As I’ve noted previously, the relationships and explanations that enable this sort of exploration depend on a lot of data, which has to come from somewhere.  In previous versions of my catalog, most of it came from a somewhat incomplete and not-fully-up-to-date set of authority records in our local catalog at Penn.  But the Library of Congress (LC) has recently made authoritative subject cataloging data freely available on a new website.  There, you can query it through standard interfaces, or simply download it all for analysis.

I recently downloaded their full data set (38 MB of zipped RDF), processed it, and used it to build new subject maps for The Online Books Page.   The resulting maps are substantially richer than what I had before.  My collection is fairly small by the standards of mass digitization– just shy of 40,000 items– but still, the new data, after processing, yielded over 20,000 new subject relationships, and over 600 new notes and explanations, for the subjects represented in the collection.

That’s particularly impressive when you consider that, in some ways, the RDF data is cruder than what I used before.  The RDF schemas that LC uses omit many of the details and structural cues that are in the MARC subject authority records at the Library of Congress (and at Penn).  And LC’s RDF file is also missing many subjects that I use in my catalog; in particular, at present it omits many records for geographic, personal, and organizational names.

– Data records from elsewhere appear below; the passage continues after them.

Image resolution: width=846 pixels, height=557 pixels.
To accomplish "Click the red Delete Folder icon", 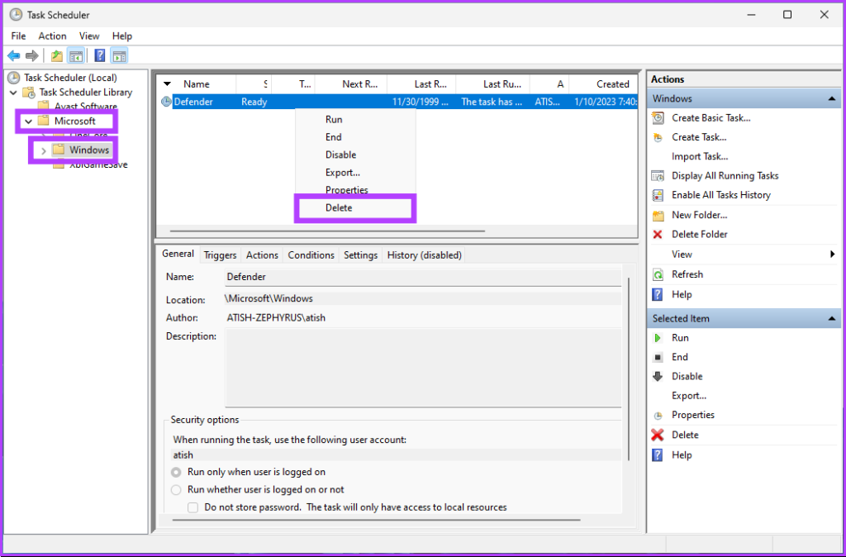I will 658,235.
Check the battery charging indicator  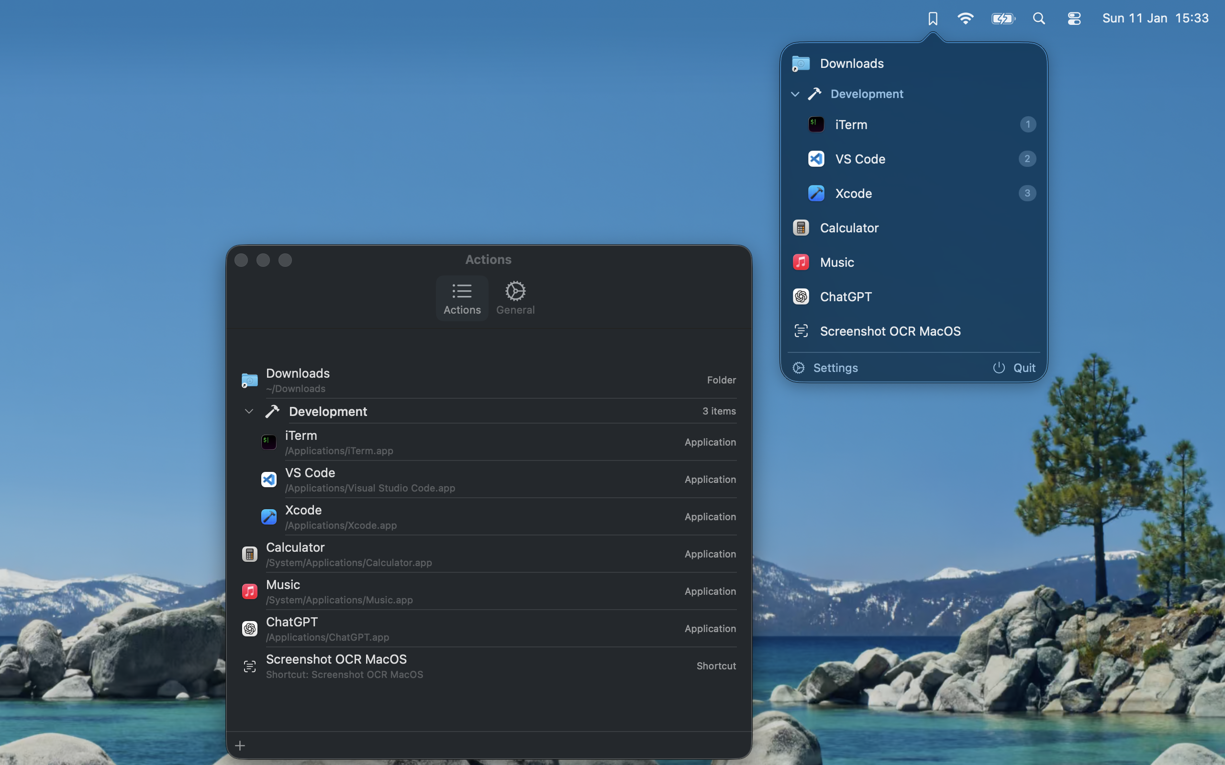(1003, 18)
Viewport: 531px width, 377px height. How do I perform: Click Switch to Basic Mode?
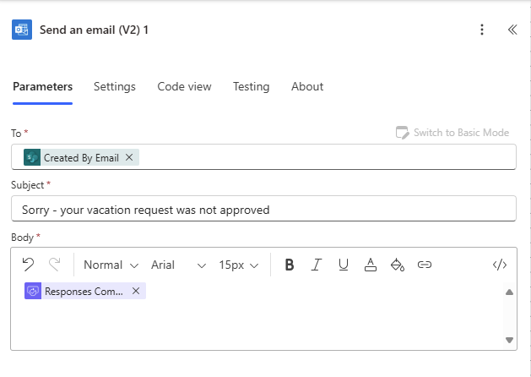[x=452, y=133]
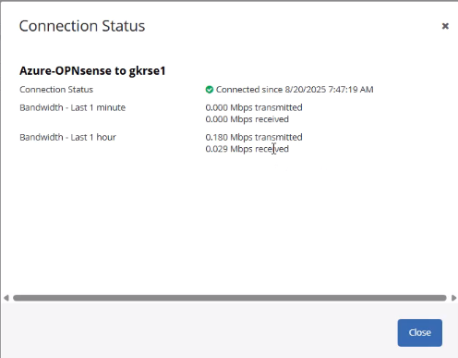
Task: Click the gray footer left of Close
Action: pos(197,331)
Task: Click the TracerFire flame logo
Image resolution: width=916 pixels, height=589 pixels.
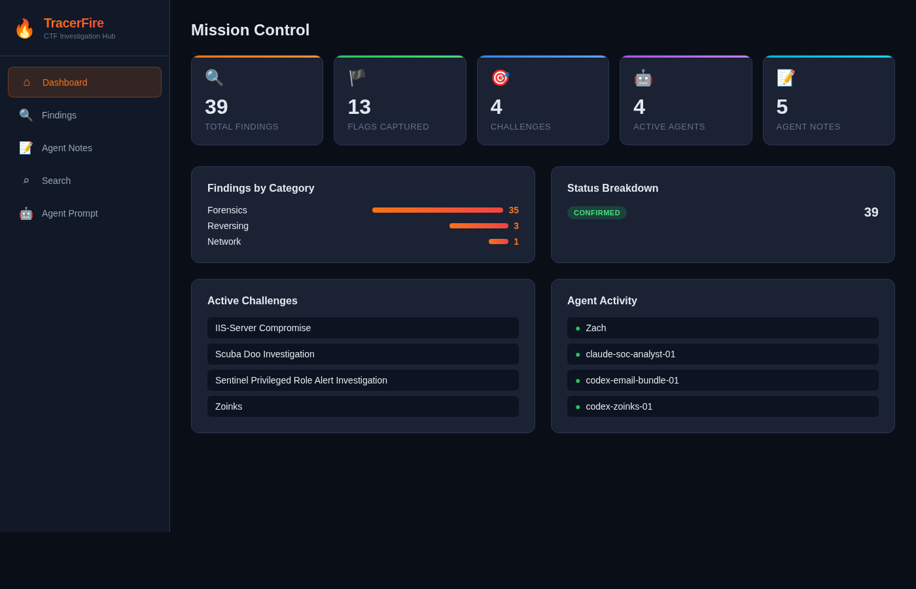Action: 24,28
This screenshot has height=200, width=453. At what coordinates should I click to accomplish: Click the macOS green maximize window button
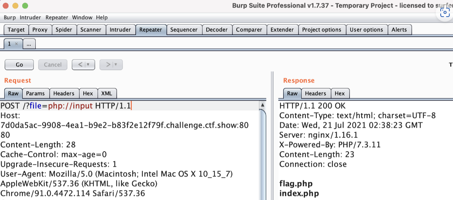(25, 6)
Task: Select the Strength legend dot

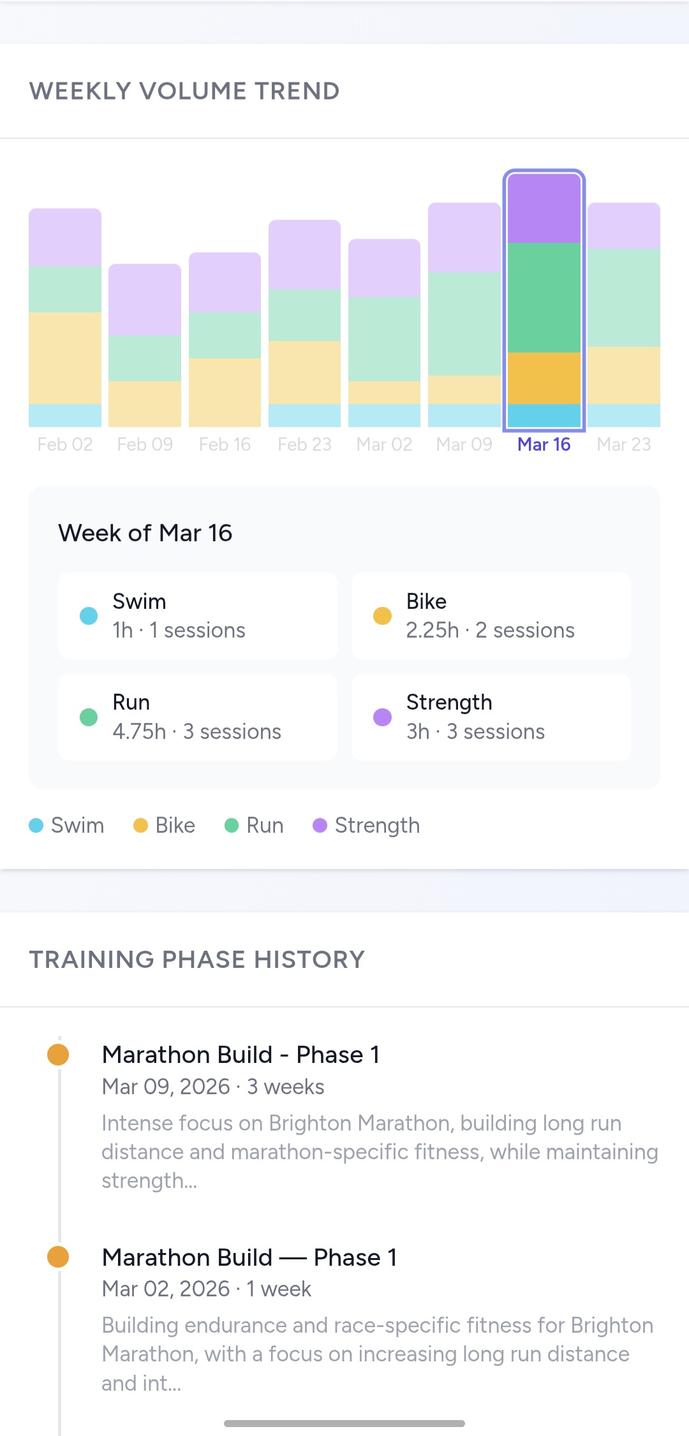Action: (x=320, y=825)
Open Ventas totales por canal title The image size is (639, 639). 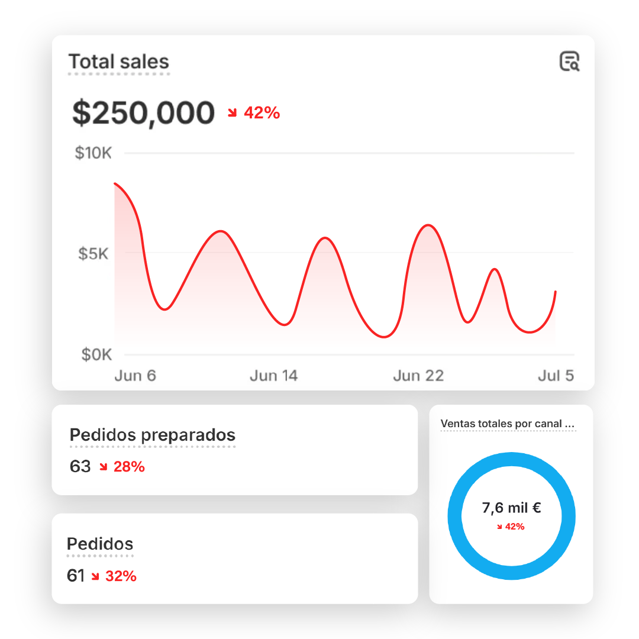click(x=508, y=424)
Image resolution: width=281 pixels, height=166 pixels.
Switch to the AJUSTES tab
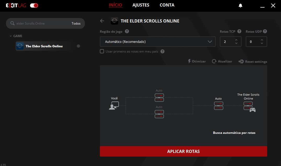tap(141, 5)
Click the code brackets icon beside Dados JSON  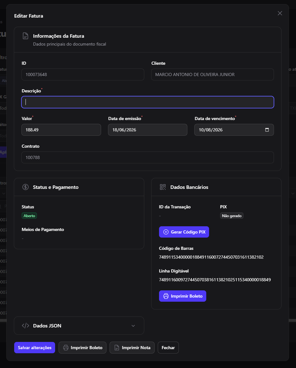26,326
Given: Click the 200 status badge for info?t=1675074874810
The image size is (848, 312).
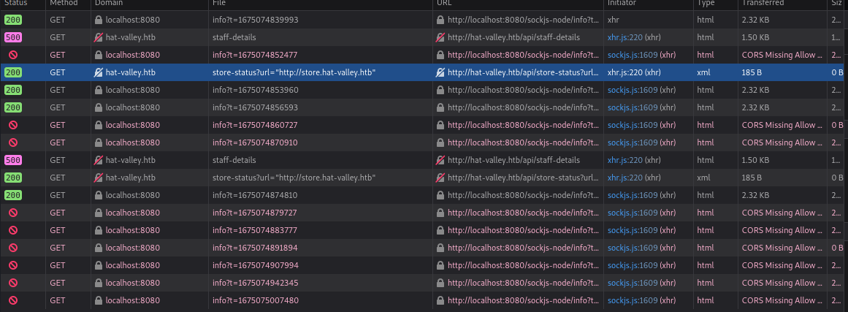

Even so, I lost few relationships that were in my prior maps, and I gained many more.  There were two reasons for this:  First of all, LC’s file includes a lot of data records (many times more than my previous data source), and they’re more recent as well.  Second, a variety of automated inference rules– lexical, structural, geographic, and bibliographic– let me create additional links between concepts with little or no explicit authority data.  So even though LC’s RDF file includes no record for Ontario, for instance, its subject map in my collection still covers a lot of ground.

A few important things make these subject maps possible, and will help them get better in the future:

Recently, there’s been a fair bit of debate about whether to treat cataloging data as an open public good, or to keep it more restricted.  The Library of Congress’ catalog data has been publicly accessible online for years, though until recently only you could only get a little a time via manual searches, or pay a large sum to get a one-time data dump.  By creating APIs, using standard semantic XML formats, and providing free, unrestricted data downloads for their subject authority data, LC has made their data much easier for others to use in a variety of ways. It’s improved my online book catalog significantly, and can also improve many other catalogs and discovery applications.  Those of us who use this data, in turn, have incentives to work to improve and sustain it.

Making the LC Subject Headings ontology open data makes it both more useful and more viable as libraries evolve.  I thank the folks at the Library of Congress for their openness with their data, and I hope to do my part in improving and contributing to their work as well.